Piano jazz partie 4 : Thelonious Monk

 

Thelonious Monk

Le savant fou !

Sur le papier, le jeu de Thelonious Monk est le parfait exemple de tout ce qu’il ne faut pas faire ! Mon prof de jazz m’avait même conseillé d’éviter de l’écouter, et surtout de le regarder jouer !

Et pour cause. Monk est né dans la musique, avec ses deux parents pianistes. Il commence par Liszt, Chopin, Rachmaninov, et fréquente l’église baptiste assidûment où il chante. Il remporte même des concours de piano amateur. C’est à 17 ans qu’il participe à une tournée évangéliste, et à 19, en plein début du bop en 1937, qu’il joue dans des petits rades new yorkais. Il est à cette époque très engagé dans la cause Noire, et refuse l’armée où il est réformé pour causes “psychiatriques”.

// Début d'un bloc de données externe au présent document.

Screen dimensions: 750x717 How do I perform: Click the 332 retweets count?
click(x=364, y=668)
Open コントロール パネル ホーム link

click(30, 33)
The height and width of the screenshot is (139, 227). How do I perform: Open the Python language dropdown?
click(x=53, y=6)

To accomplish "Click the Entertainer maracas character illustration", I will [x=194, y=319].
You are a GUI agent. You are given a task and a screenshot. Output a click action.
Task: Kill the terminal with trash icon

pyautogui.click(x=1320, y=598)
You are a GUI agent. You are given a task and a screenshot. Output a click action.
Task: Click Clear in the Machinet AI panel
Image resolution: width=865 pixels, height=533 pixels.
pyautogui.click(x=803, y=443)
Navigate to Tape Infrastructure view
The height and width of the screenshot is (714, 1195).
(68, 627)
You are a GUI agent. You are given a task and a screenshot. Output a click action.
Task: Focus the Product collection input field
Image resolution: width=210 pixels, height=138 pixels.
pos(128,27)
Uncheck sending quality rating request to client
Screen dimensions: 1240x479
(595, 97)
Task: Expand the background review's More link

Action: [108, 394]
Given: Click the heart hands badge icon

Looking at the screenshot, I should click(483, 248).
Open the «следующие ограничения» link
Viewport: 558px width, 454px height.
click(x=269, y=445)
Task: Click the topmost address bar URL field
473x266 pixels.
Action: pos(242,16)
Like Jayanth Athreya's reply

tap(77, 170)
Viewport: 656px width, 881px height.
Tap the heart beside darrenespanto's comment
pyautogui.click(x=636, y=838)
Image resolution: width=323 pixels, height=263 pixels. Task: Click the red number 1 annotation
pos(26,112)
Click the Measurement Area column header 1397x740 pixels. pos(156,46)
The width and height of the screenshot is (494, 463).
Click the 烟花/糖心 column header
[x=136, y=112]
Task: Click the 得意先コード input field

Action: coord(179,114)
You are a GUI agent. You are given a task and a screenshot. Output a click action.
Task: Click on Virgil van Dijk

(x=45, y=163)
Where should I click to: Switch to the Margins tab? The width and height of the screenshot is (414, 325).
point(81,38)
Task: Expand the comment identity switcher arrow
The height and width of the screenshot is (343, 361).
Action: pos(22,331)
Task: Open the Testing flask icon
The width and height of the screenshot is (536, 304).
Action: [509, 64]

En 1941, il est au cœur du bop, en jouant au Minton’s Playhouse à Harlem. Il y croise tous les musiciens qui conforment ce nouveau style et, bien sûr, y contribue.

Il invente ici quantité de choses, d’un point de vue rythmique, harmonique, et même ‘spirituel’. Il devient tête de file, et certains de ses morceaux, comme ‘Round Midnight ou Epistrophy deviennent des thèmes à savoir jouer obligatoirement lors des jam sessions – alors qu’ils sont bien évidemment pratiquement injouables.

L’estime immédiate des musiciens, beaucoup plus lente du public

Monk gagne bien vite l’estime des musiciens. Mais le public ne comprend pas son jeu. Il est abstrait, peu mélodique – par rapport à la musique écoutée par les Blancs – et utilise des tournures de phrases abruptes et dissonantes. Pour autant, et c’est là un paradoxe important, Monk est invité par tous les grands du jazz de l’époque, de Parker à Gillespie, de Coleman Hawkins à Max Roach en passant par Bud Powell et Mary Lou Williams.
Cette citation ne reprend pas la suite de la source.